I have a bunch of questions this time.
In attempting to compile an OpenACC code, I’m getting a message telling me that the compiler failed to translate the accelerator region due to an “Unexpected flow graph”. I think I understand in broad terms what this means, but I would appreciate a more specific explanation.
The same set of compiler outputs contains repeated mentions of
"Loop carried dependence due to exposed use of [array] prevents parallelization"

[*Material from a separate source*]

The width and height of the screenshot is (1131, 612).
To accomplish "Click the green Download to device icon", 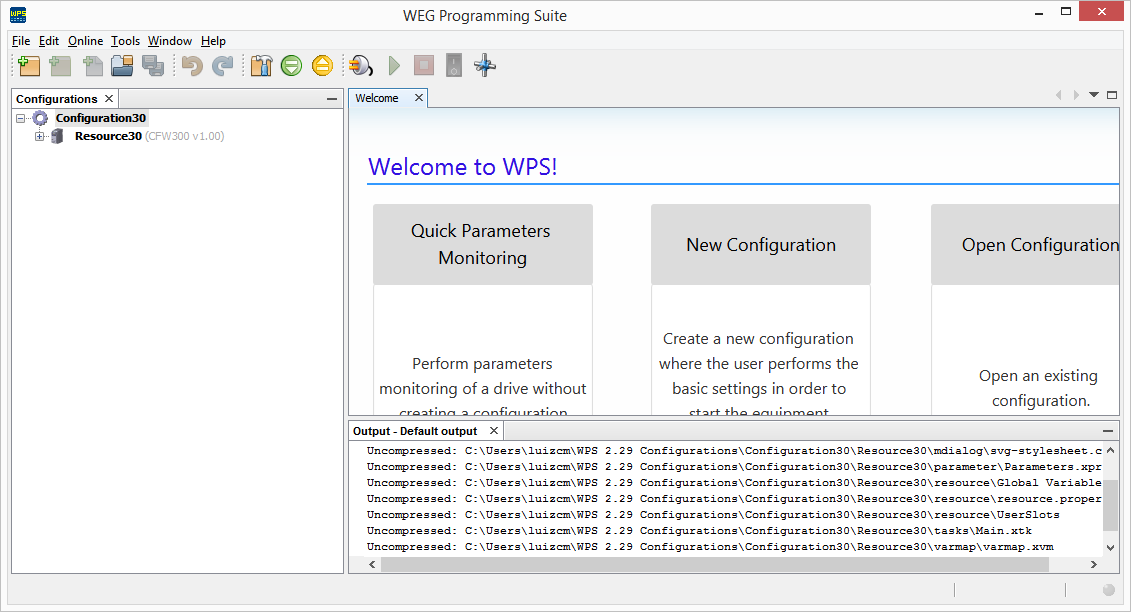I will click(x=292, y=65).
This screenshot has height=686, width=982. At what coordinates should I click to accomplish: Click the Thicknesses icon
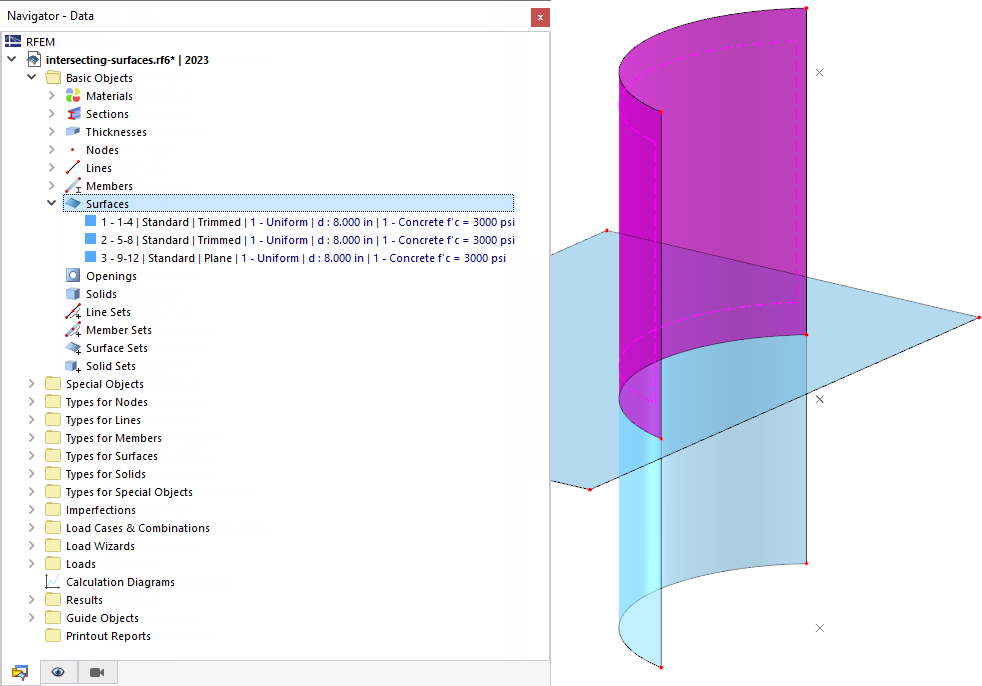click(73, 132)
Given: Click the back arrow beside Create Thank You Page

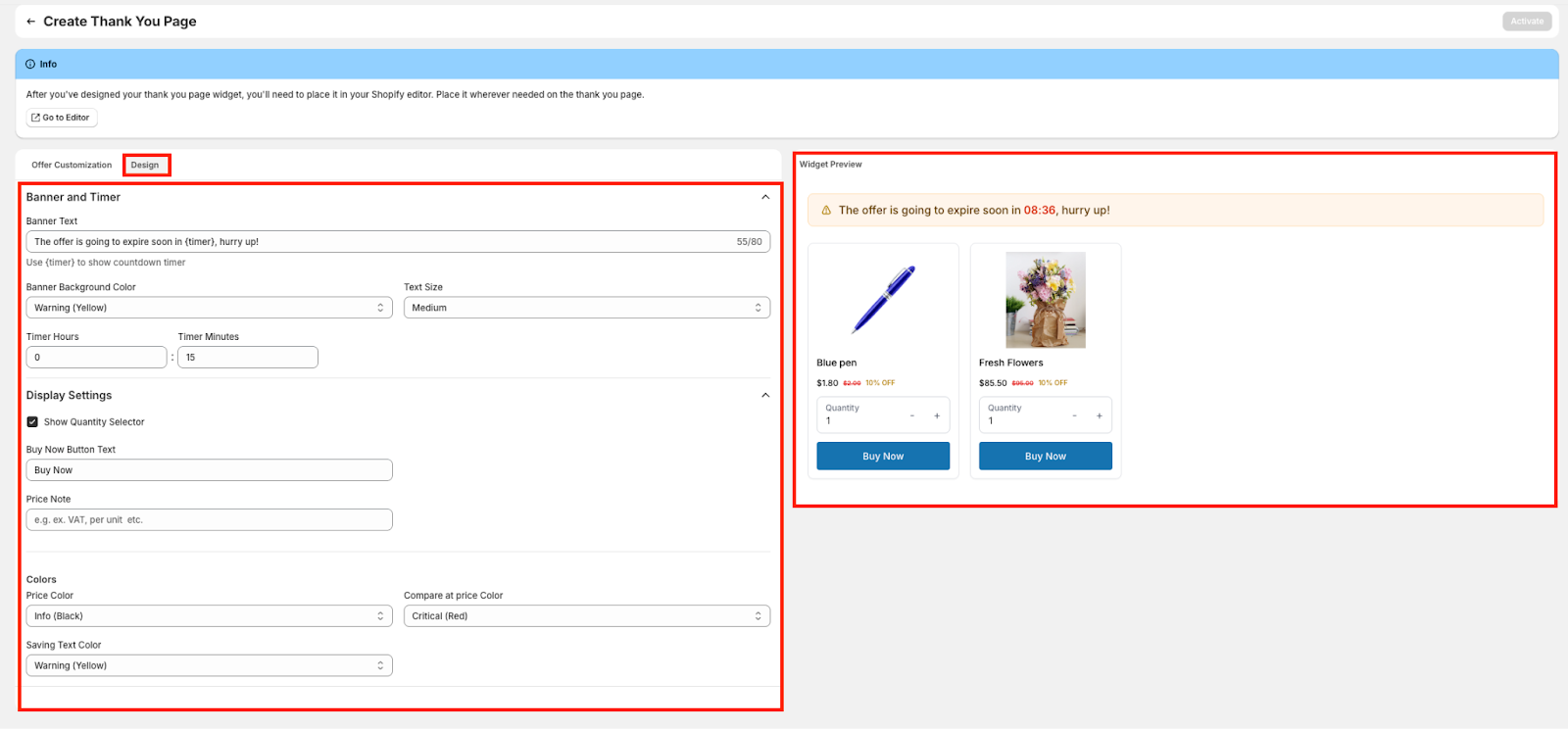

My first interpretation was that multiple threads were trying to update the same array, something that could be handled with atomics in CUDA. An alternative to atomics, which I implemented in the accelerator code, was to (1) create a special array just for the accelerator region, (2) zero it out before the OpenACC kernel, (3) perform a sum reduction over the special array after the kernel, and (4) add it back to the global array. However, that returns the same error message. So what is responsible for the message?
Lastly, there are several references to “Accelerator restriction: induction variable live-out from loop: i”. Some of these line numbers point to loops where the induction variable has been declared private; this suggests I don’t understand how the private declaration works, or what a live-out variable is. There are weirder instances of this message, though: sometimes it points to subroutine calls that don’t use that induction variable (edit to add: the subroutine is being inlined; I know OpenACC doesn’t handle subprogram calls right now). What’s going on there?
Thanks for any/all the advice you can give.